As recently reported in research from FORBES, the US government has repeatedly used what are known as pen trap devices to look at user suspects’ inside of WhatsApp platform behavior. So even if users couldn’t get the message content they can still reach it. If the Trump administration and new challenging regime starts cracking down on leakers, as the US President continuous tweets suggest it might, pen trap orders that could de-anonymize leakers. The app Signal, meanwhile, is known to have received only one request for user data from government; it is said the management told the FBI it could only provide the time of account creation and the last time it connected to Signal servers. Whilst Signal app at the moment doesn’t store data like contacts and call records, WhatsApp on the contrary keeps such information for an “undefined” period of time and now even shares snippets of metadata with Facebook where (and if they get it) users agree.

As for Telegram, a technology platform that most of the tech blockchain, crypto industry uses, it has some shortcomings. In one hand that means it’s more difficult to recommend and has more invisible subjects than other comms apps. For starters, Telegram version of end-to-end cryptography, which it calls client-client encryption, isn’t switched on by default, this is a big issue as it has to be turned on with the secret chat feature. Hackers in various occasions have also successfully exposed Telegram.

In August 2016, researchers revealed a weakness in the Telegram app set up, when cyber attackers in Iran managed to steal messages of certain accounts, particularly in the ones where they could intercept Telegram messages for setting up an account on a new phone. The hackers also managed to exploit an issue in Telegram to uncover 15 million Iranian phone numbers using the app. In 2015, a security expert known only as The Grugq criticized the app for its “wonky homebrew encryption.” Having said that, so far no one has yet publicly broken their cryptography.

In August 2016, researchers revealed a weakness in the Telegram app set up, when cyber attackers in Iran managed to steal messages of certain accounts.

What is metadata ? Metadata -a set of data that describes and gives information about other data – is a huge problem. Many distinct types of metadata exist, among these we can highlight descriptive metadata, structural metadata, administrative metadata, reference metadata and statistical metadata that none of these apps address and can betray your privacy in ways that regular people that have never seen traffic analysis do not comprehend. Metadata leaks information about who is talking to whom, from where, for how long and how often. In fact these apps (with WhatsApp being the worst of the bunch) actually make the problem worse because they actively collect your metadata and request privacy unfriendly permissions that should ring alarm bells.

They upload your address book to their cloud, ask for access to GPS location and to regular SMS, phone call history and calendar, don’t provide any means of confirming the app you downloaded from Google Store hasn’t been tampered with (aka binary integrity), have no protections or warnings against malware, don’t encrypt their data at rest separately (message and call history), and finally they backup your data to Apple and Google’s clouds. Add to that the fact they are typically run on US servers and thus subject to legal and unofficial pressure to cough up information on their users, and you have the makings of a potentially secure (again, assuming the encryption is sound and the version you installed from the app store faithfully represents the source code as published on the internet and hasn’t been tampered with) but definitely not private service.
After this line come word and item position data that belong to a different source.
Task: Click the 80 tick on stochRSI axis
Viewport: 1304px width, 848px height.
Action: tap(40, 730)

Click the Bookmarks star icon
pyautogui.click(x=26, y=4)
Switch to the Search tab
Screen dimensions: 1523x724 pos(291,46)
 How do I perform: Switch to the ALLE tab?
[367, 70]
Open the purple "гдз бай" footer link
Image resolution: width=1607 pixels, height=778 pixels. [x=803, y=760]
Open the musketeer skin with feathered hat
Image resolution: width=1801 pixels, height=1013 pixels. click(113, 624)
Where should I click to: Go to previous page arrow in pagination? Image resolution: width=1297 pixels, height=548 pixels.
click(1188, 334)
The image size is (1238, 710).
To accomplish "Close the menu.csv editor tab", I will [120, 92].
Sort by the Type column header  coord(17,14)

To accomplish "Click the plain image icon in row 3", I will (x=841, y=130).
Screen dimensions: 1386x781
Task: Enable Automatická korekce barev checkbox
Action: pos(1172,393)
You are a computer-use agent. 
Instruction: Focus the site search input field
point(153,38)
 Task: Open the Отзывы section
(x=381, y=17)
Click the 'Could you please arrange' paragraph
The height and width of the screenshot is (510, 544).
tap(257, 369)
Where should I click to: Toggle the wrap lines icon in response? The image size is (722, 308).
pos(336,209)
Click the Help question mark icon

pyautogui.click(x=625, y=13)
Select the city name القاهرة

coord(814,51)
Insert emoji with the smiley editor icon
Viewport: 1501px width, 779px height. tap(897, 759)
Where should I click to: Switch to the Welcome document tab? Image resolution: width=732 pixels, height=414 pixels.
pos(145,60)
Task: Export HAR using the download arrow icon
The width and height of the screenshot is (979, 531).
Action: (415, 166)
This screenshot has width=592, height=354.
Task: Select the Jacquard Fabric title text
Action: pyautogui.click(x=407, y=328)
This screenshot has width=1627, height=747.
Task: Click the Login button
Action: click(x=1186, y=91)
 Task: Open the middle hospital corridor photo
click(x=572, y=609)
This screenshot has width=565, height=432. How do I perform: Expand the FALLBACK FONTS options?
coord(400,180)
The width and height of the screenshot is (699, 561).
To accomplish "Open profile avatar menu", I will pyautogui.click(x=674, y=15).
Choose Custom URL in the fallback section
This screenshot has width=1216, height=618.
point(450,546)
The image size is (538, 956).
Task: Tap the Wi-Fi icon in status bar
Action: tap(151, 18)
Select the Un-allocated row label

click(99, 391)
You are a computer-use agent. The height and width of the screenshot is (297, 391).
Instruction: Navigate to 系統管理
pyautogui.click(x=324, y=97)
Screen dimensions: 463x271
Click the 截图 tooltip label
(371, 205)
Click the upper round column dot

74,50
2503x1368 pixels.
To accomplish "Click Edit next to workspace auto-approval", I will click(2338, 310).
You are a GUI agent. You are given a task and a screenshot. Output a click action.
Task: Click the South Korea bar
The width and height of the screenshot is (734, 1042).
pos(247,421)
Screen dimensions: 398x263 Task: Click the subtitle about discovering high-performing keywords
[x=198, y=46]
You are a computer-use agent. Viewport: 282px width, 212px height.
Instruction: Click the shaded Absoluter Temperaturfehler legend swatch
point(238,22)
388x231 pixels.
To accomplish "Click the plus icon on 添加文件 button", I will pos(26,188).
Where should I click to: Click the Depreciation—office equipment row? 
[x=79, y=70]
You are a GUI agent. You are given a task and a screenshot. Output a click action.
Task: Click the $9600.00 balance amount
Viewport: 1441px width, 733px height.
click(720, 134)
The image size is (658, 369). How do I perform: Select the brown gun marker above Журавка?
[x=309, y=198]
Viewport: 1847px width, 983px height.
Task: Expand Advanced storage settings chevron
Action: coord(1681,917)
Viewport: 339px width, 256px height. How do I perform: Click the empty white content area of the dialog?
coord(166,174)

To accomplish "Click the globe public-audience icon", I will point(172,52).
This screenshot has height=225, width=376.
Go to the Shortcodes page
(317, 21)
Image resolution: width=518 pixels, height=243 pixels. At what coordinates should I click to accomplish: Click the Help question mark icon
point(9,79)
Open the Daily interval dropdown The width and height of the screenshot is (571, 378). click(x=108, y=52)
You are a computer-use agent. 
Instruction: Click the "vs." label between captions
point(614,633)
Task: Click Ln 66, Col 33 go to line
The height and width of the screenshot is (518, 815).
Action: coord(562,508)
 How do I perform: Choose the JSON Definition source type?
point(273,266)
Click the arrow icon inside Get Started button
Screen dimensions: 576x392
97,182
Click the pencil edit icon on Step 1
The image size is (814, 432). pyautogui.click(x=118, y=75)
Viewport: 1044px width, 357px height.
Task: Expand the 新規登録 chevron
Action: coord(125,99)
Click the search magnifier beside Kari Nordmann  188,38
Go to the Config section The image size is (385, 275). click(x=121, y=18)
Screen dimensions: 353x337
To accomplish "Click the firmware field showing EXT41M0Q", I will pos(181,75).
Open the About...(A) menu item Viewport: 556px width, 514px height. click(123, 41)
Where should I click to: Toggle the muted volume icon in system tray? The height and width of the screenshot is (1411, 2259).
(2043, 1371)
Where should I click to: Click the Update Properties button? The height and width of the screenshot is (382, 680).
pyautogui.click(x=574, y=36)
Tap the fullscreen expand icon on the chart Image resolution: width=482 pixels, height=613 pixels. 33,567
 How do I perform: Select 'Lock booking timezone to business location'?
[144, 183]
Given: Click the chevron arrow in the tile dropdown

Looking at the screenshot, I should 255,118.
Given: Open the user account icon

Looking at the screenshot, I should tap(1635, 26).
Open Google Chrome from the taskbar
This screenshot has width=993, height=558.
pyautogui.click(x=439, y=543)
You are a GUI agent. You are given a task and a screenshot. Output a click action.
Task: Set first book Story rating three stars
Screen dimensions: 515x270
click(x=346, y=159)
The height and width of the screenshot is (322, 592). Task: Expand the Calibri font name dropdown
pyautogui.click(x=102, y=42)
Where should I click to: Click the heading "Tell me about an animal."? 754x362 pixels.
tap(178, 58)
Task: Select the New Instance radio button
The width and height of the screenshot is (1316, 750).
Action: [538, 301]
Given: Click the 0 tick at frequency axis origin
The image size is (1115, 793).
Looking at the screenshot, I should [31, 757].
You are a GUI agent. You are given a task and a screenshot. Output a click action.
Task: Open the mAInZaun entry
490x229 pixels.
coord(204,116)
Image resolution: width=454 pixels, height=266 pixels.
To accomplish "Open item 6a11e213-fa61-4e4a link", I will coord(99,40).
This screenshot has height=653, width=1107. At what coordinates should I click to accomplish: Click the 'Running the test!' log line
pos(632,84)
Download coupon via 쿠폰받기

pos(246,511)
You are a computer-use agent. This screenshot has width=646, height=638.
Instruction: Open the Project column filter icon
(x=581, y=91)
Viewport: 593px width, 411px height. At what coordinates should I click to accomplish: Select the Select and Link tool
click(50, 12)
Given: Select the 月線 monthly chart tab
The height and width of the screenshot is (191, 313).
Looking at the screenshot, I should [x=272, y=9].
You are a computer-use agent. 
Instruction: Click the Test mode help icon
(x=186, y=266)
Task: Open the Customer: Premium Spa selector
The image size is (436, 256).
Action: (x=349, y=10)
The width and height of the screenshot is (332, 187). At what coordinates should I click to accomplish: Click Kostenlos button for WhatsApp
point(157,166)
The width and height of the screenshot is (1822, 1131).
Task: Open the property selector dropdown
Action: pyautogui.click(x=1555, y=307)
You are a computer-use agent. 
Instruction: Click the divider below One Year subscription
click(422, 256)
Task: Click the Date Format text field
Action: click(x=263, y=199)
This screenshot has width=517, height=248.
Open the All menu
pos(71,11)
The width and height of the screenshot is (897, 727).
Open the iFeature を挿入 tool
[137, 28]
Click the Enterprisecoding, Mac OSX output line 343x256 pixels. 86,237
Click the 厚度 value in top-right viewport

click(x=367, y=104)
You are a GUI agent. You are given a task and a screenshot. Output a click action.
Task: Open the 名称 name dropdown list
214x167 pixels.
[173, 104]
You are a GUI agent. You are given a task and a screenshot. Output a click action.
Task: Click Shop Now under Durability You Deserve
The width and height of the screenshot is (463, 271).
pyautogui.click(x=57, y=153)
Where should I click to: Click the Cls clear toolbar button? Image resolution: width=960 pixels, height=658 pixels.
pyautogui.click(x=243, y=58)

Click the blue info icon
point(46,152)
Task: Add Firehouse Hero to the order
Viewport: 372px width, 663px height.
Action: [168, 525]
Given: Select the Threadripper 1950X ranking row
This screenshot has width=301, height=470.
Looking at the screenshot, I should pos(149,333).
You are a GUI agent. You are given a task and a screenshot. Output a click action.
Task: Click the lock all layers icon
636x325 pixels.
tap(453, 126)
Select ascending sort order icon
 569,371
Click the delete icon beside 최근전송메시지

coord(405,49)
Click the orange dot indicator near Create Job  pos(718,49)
Nonetheless, any service that runs on the internet always leaks some metadata, no matter how minimized it may be.

Designing and implementing a truly secure AND private communications service is very hard to do correctly and is not merely a technological problem. It is also about system design choices , as well as choice of jurisdictions and full transparency to clients.

The only work around to prevent metadata leakage is to create a new private insftratucture sitting atop the existing internet. And ideally find a distributed ledger technology solution on blockchain!